(Stored records)
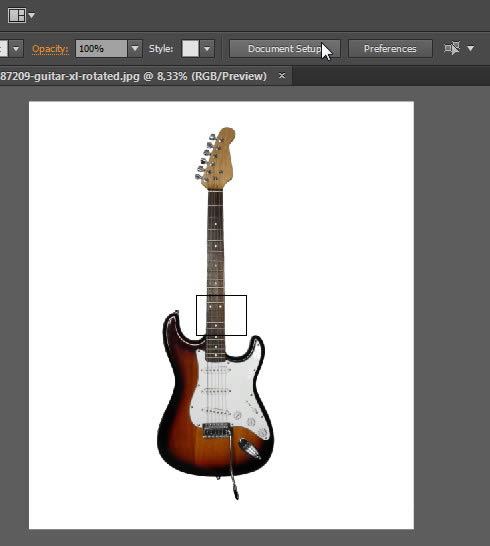
Task: Click the Opacity 100% input field
Action: [101, 49]
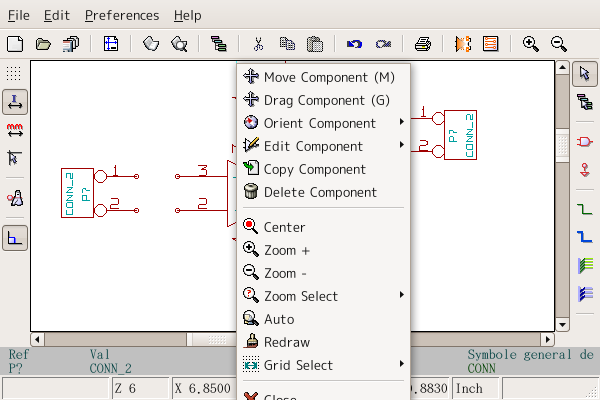
Task: Toggle grid visibility dots button
Action: [x=15, y=73]
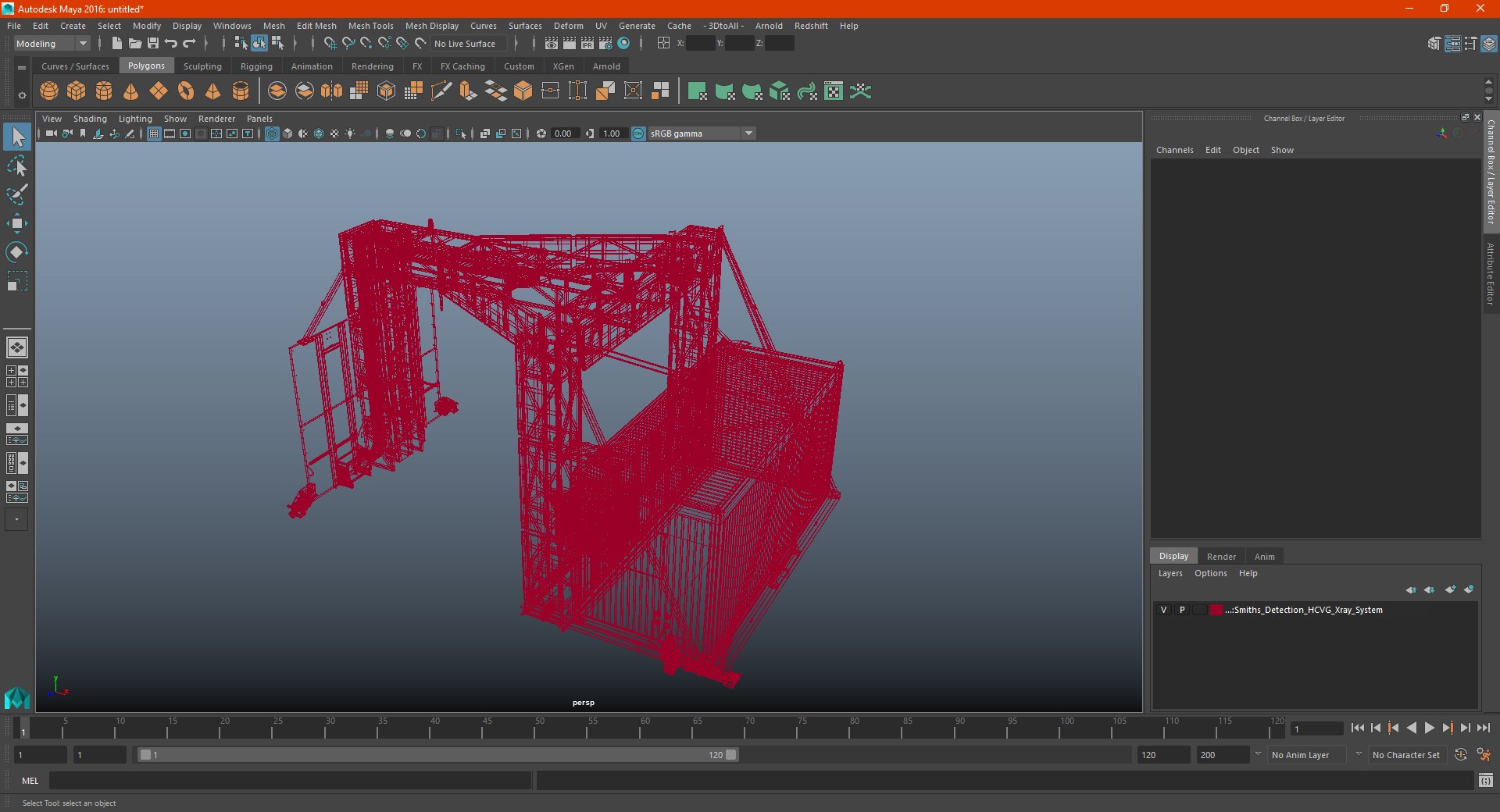The height and width of the screenshot is (812, 1500).
Task: Activate the Lasso select tool
Action: [x=17, y=166]
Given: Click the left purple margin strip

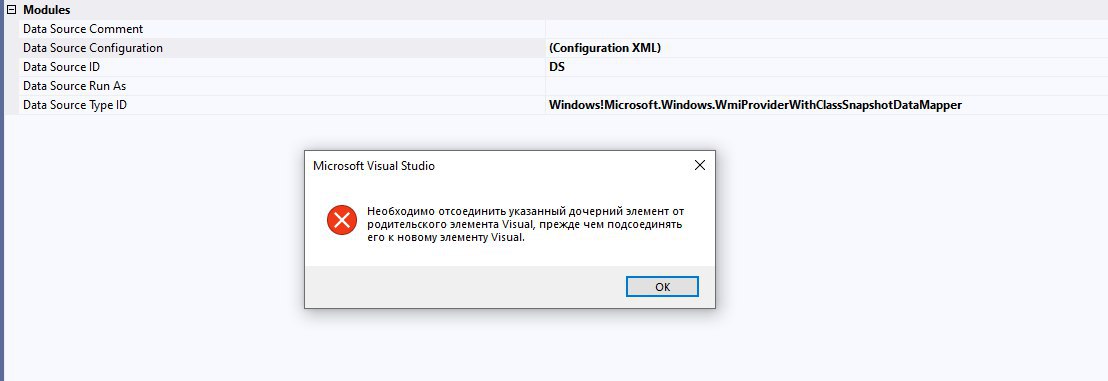Looking at the screenshot, I should (x=2, y=191).
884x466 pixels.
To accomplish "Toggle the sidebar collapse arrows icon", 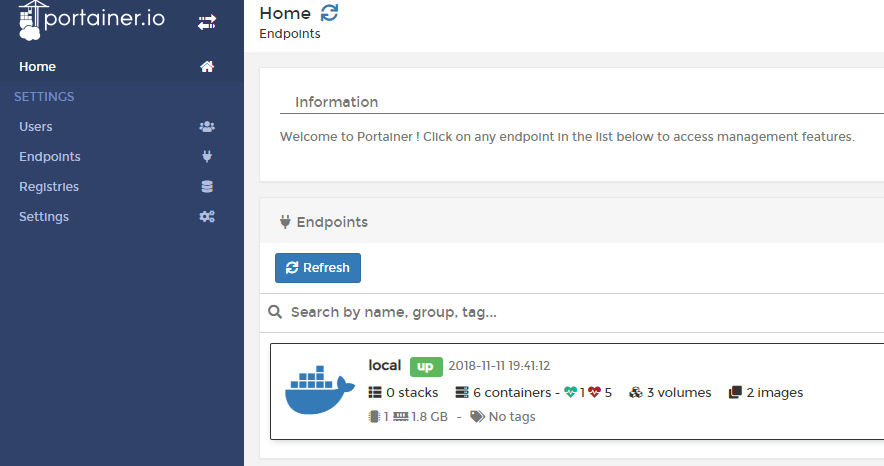I will tap(207, 21).
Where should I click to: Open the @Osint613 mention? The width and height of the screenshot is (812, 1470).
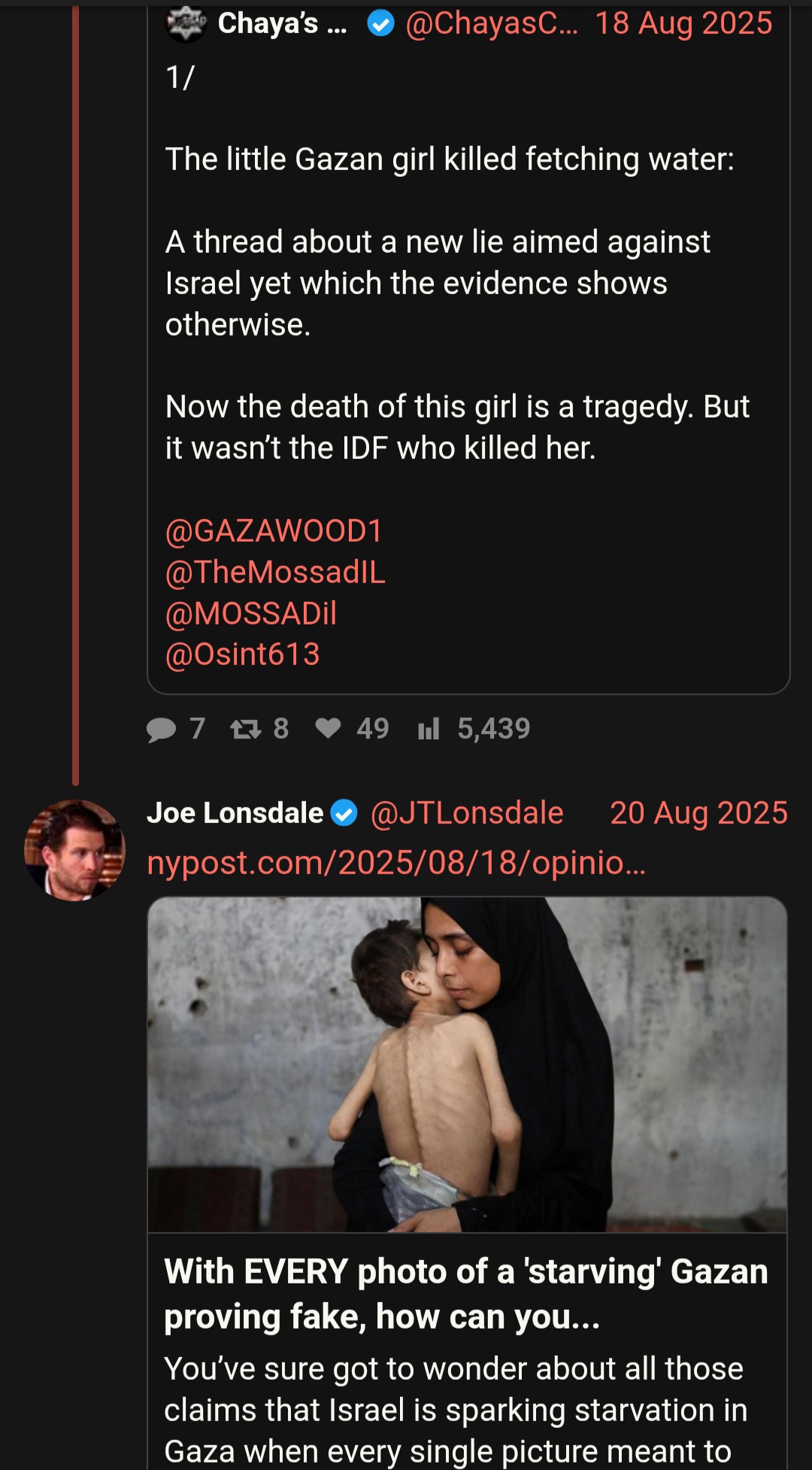[242, 655]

* _ASSIGNMENT_:
Output only the lines from the one that contains "Where should I" to the end of the entries above, both end lines included, and drop the pictures.

* _TASK ANSWER_:
Where should I click to: Open the @Osint613 mention? The width and height of the screenshot is (812, 1470).
[242, 655]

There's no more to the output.